= Brief =
Pull out each line in the entries below that contains the string "click". Matching is case-sensitive.

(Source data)
Start of Block
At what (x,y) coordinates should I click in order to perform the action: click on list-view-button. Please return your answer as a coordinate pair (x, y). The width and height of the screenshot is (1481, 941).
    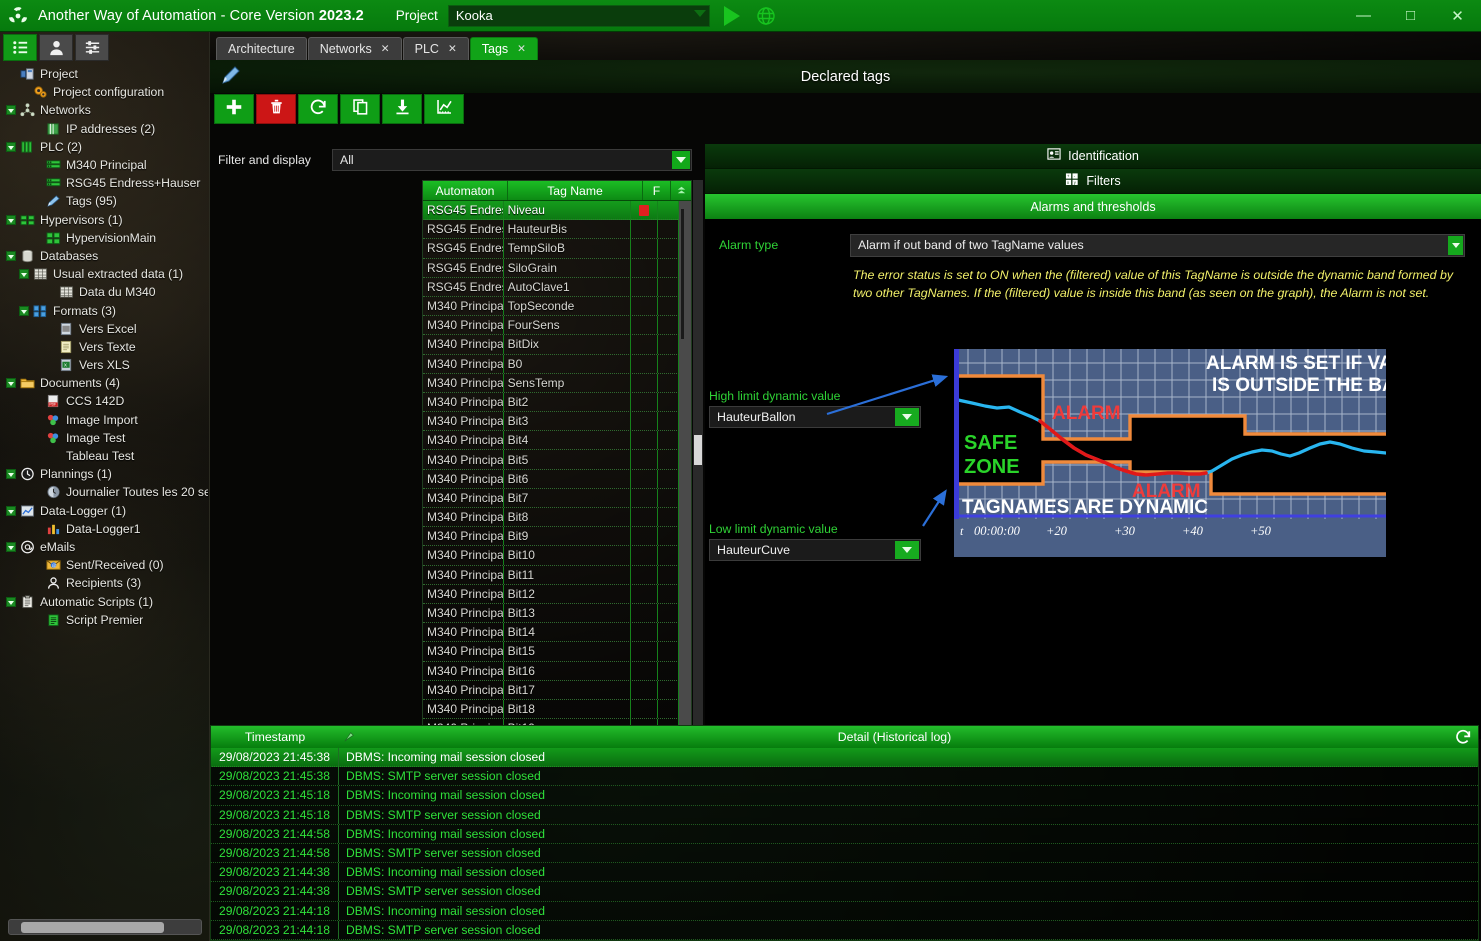
    Looking at the image, I should click on (20, 48).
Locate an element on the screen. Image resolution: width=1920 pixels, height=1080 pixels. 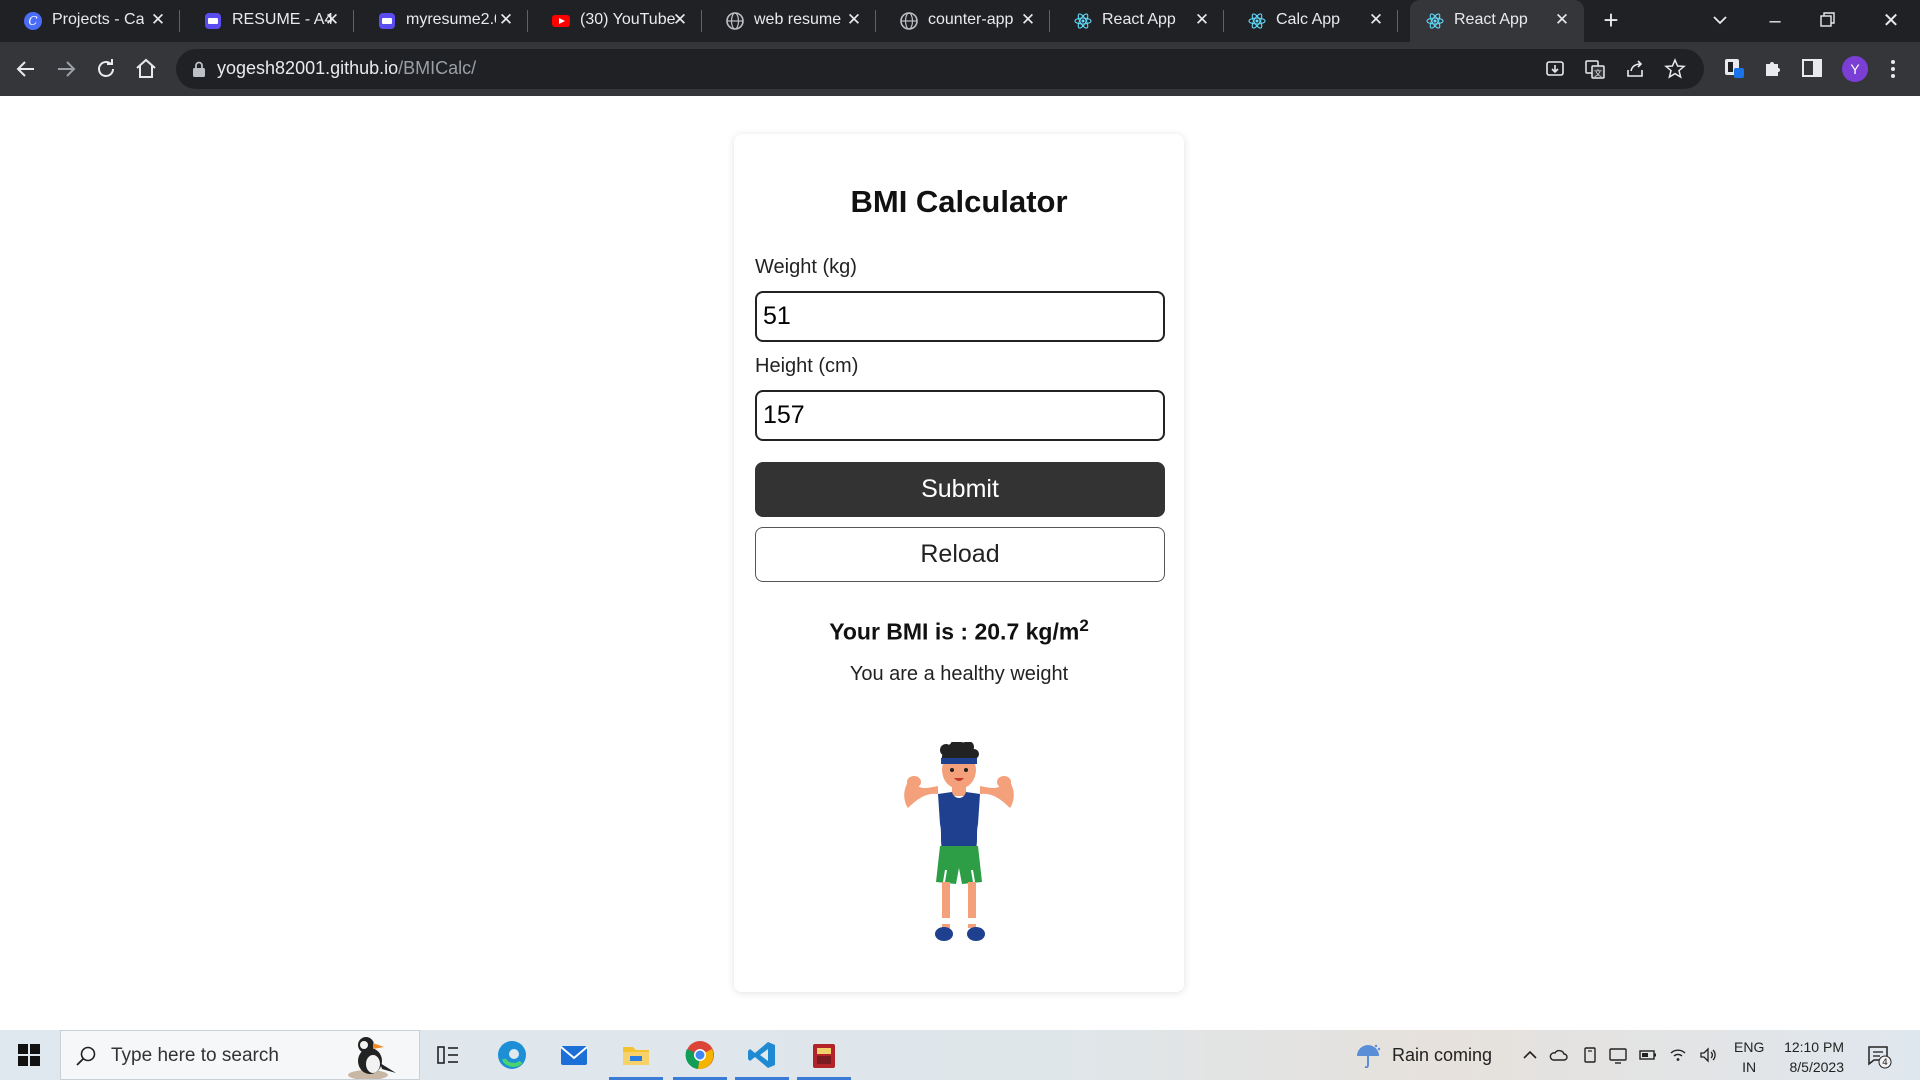
page-title: BMI Calculator is located at coordinates (959, 202).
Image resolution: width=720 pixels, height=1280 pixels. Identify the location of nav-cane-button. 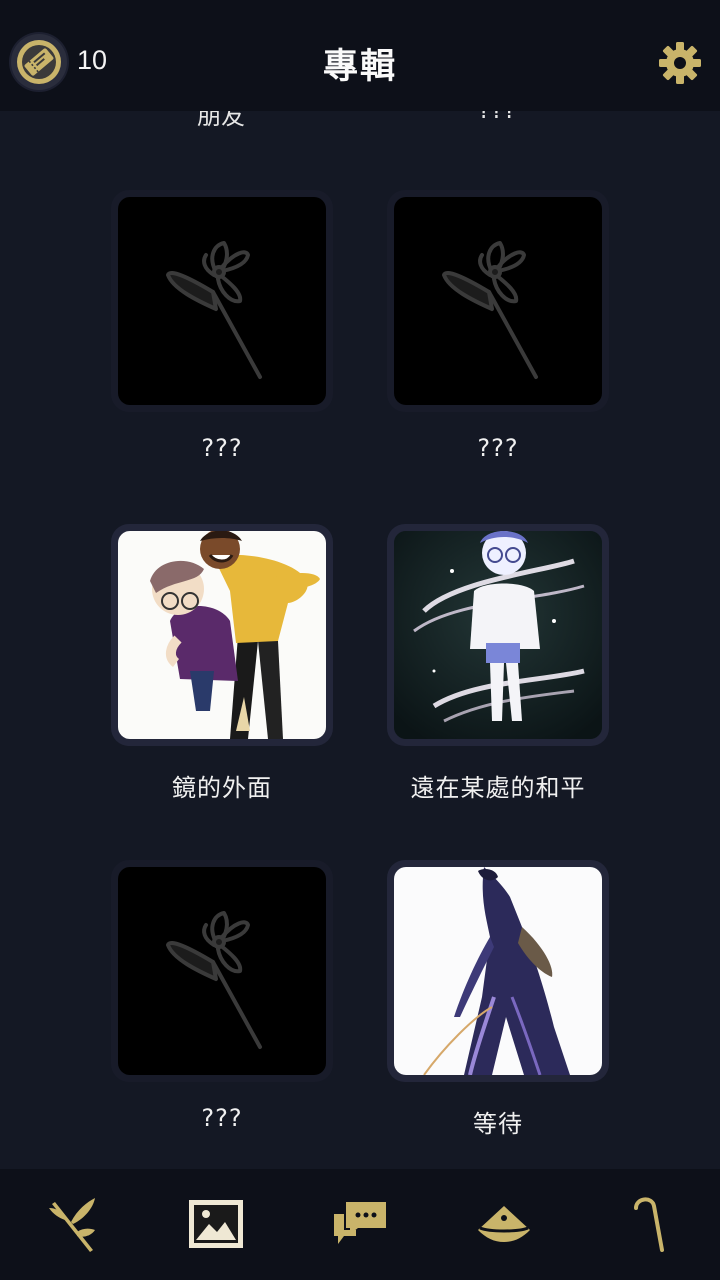
(648, 1224).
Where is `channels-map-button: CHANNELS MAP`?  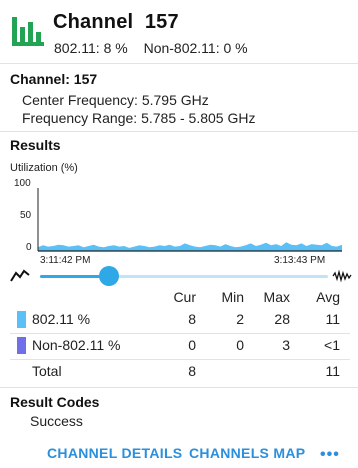 channels-map-button: CHANNELS MAP is located at coordinates (247, 453).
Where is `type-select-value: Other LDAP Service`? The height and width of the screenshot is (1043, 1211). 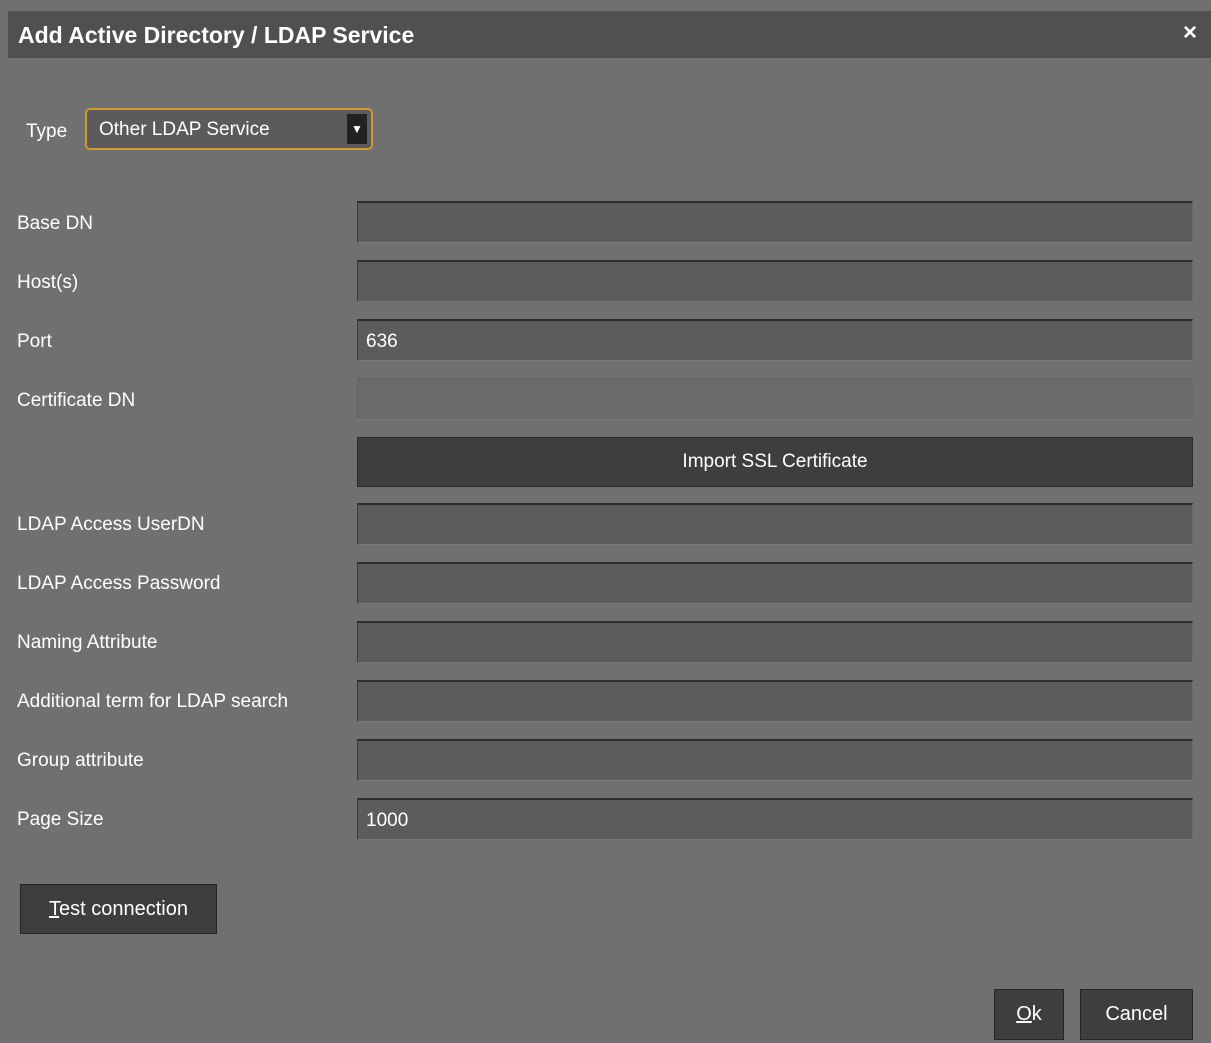 type-select-value: Other LDAP Service is located at coordinates (184, 130).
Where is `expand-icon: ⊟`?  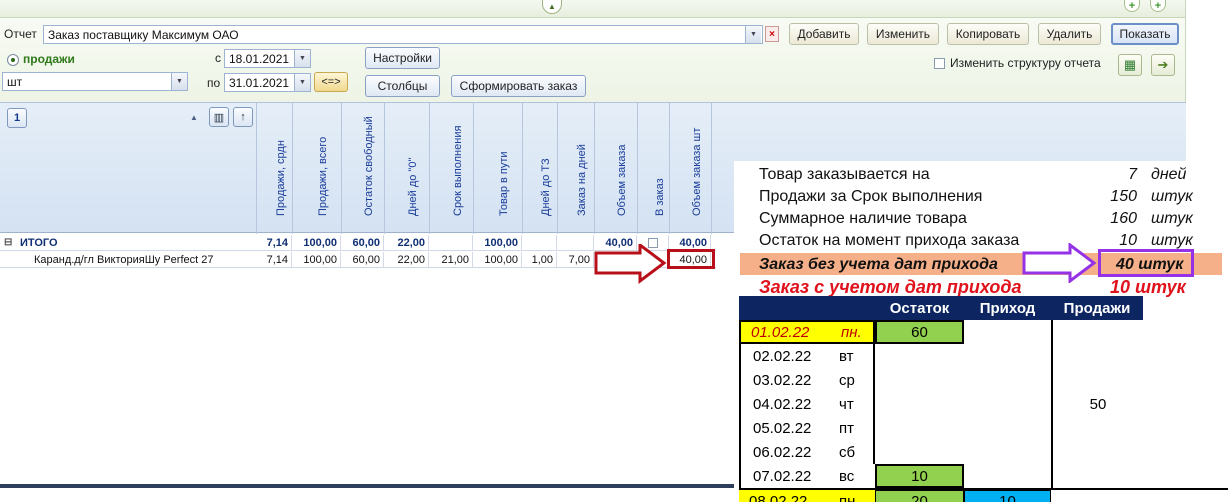
expand-icon: ⊟ is located at coordinates (8, 243).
End of Block
= Result below =
At what (x,y) coordinates should I click in order to perform the action: click on list-view-button. Please return your answer as a coordinate pair (x, y). The width and height of the screenshot is (1481, 941).
    Looking at the image, I should click on (20, 48).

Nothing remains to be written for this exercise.